A harsh screech made him look up. A kite was soaring above his lodge, and he retraced his steps to keep it in view. The bird glided down across the valley, its wings and peculiar forked tail fanned outward for balance. It dropped out of view and Bran squinted to catch it again as it swooped up the slope opposite. It drew back its wings and dropped down to settle on the Clenched Fist.
Legend told that the Goddess had formed a human fist and turned it into stone. Stone was the symbol of death. Bran, along with every Druid, had studied the animal bones and seashell
s that had turned to stone after life. The Goddess placed the fist on the fell high above the village, where no one would fail to see it, an eternal reminder of the transience of life. A gentle warning that all things—man and beast, plant and rock, however permanent they may seem—would eventually reach an end.
Bran studied the distant bird that was now preening on the knuckle of the forefinger, recalling the first time he’d heard that story and, years later, the first time he’d fully understood it.
He picked up a flicker of movement on the distant hillside left of the Clenched Fist, narrowed his eyes, and concentrated. A red deer stag: he could just make out the massive antlers.
As he watched the animal pick its way through the heather, he could feel its strain and exhaustion, could imagine the tremble in its legs as it struggled onward, head hanging low. A King Stag, driven from his herd by the greater stamina and strength of a younger rival, now outcast until death.
A chill finger ran down Bran’s spine. The kite, and then the stag. It was a sign, a forewarning of what was to come. The wheel of life would ever turn, and there would always be some who were crushed beneath its weight.

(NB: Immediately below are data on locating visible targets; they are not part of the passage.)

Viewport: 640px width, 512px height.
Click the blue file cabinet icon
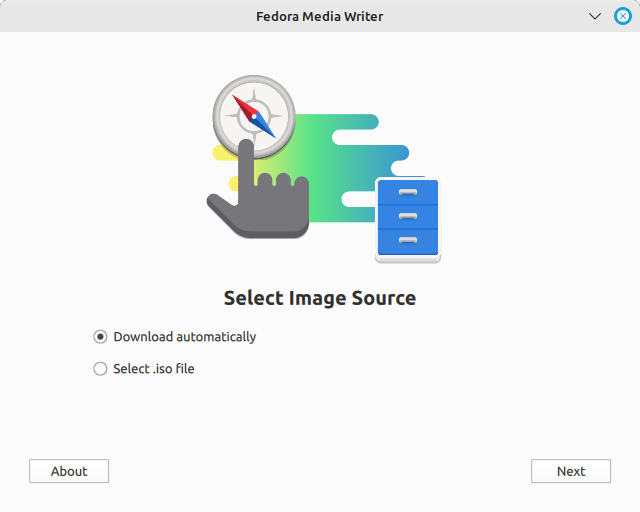point(407,219)
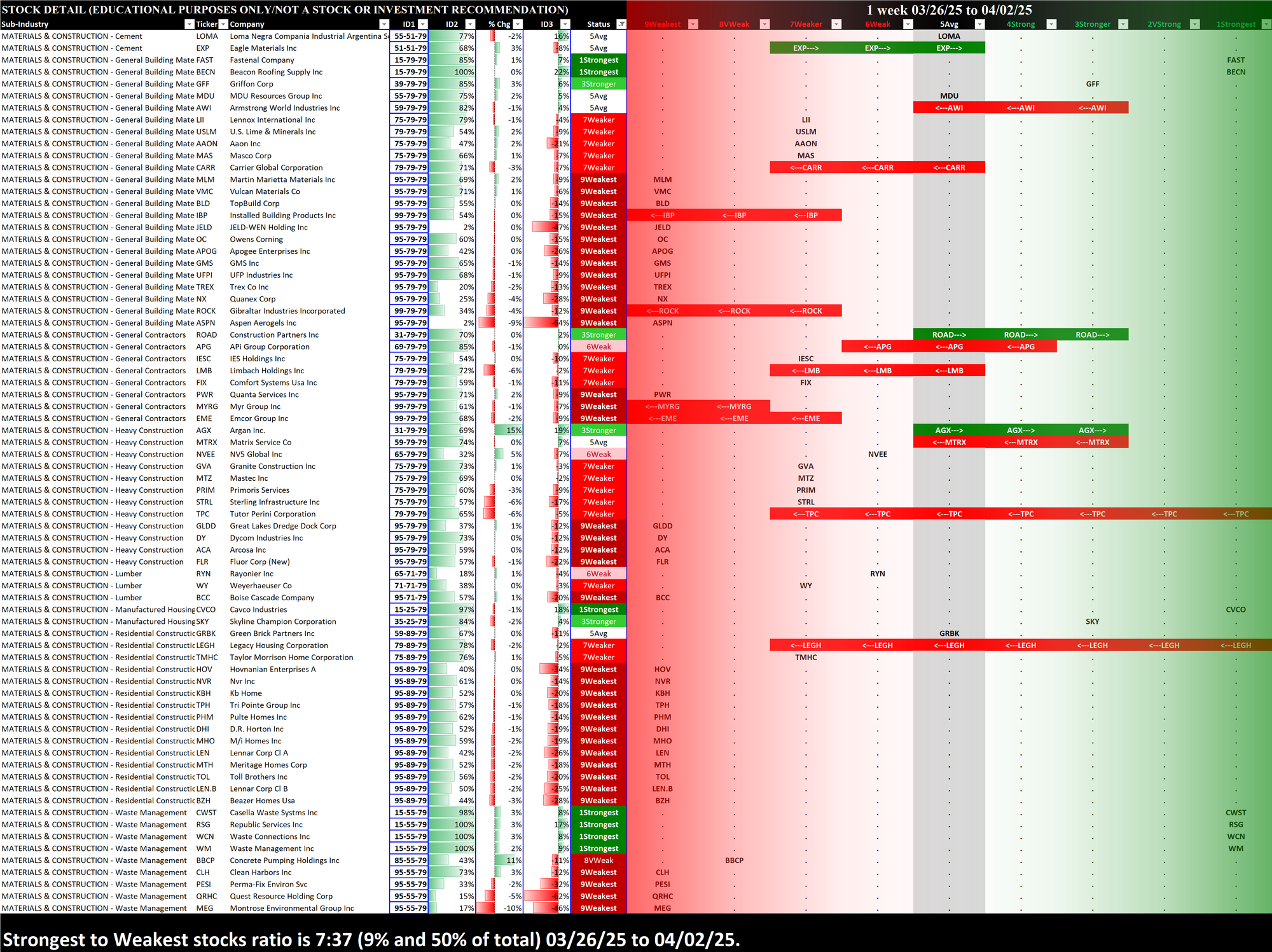Select the ID1 cell for Waste Management Inc
This screenshot has width=1272, height=952.
409,848
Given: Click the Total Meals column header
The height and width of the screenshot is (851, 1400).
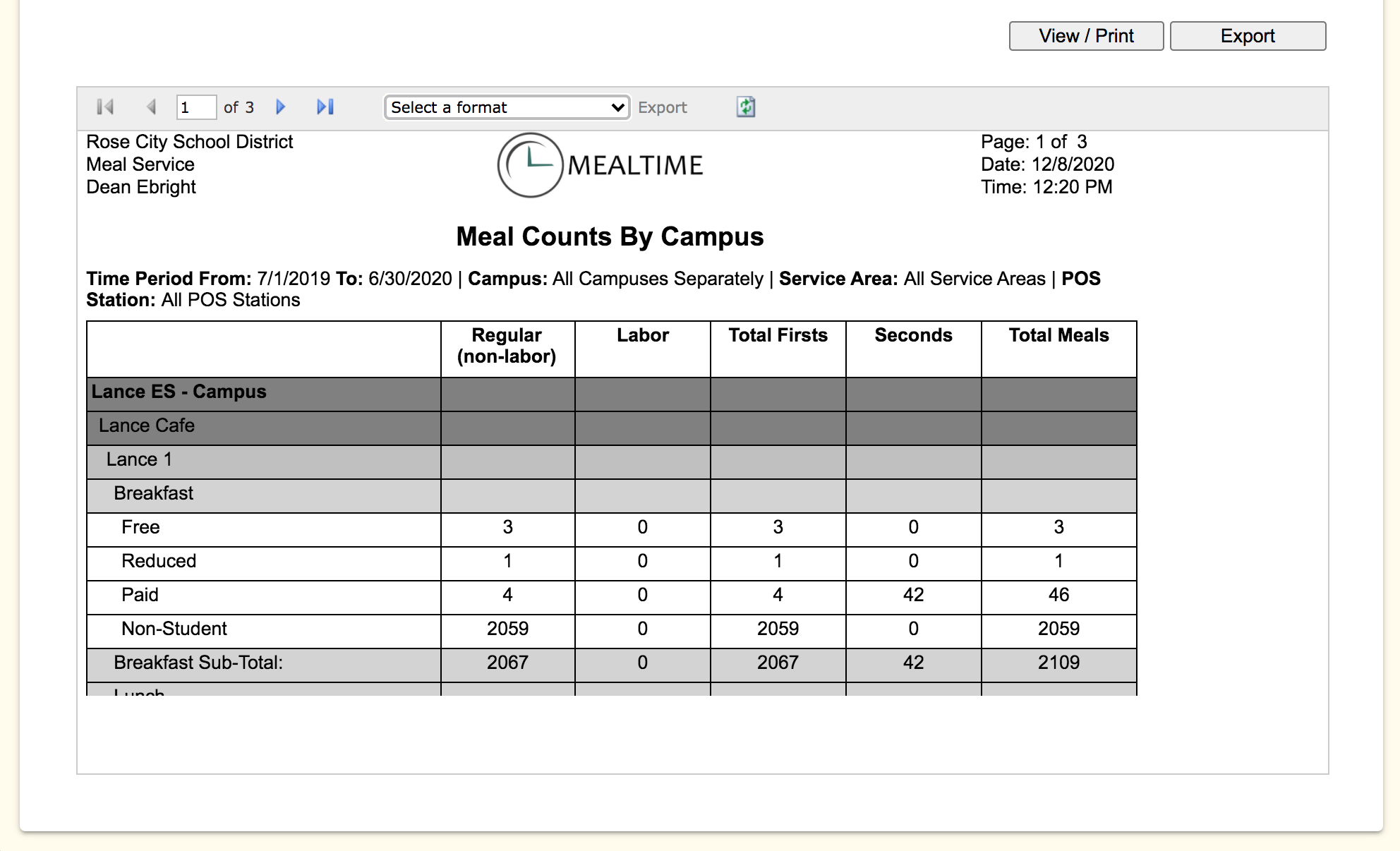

He looked down at the village again, watching tiny figures moving about their daily life. A scene of today, of yesterday, but of tomorrow as well?
Let it not be them, he prayed. Let them continue as they are.
If you let them, the wind whispered in his mind.
The stag had vanished. As hard as he looked, he could see nothing now but silent rocks among the heather.
What was he to do? He was Pennaeth of the Pridani. Their life, future, and well-being lay under his guidance. Just as the stag had to fight to keep his herd, he knew that one day he would face great challenge.
And his trial was to be like no other.
He sat down on the grass, still icy and stiff on the northern side of the wall, crossed his legs, and arranged his raven cloak around his knees. The damp chill seeped through to his skin as he leaned his head against the uneven wall. He’d thought he could do it. He’d thought with his knowledge it would be easy. Raith’s torn body appeared in his mind again as he stared into the distance.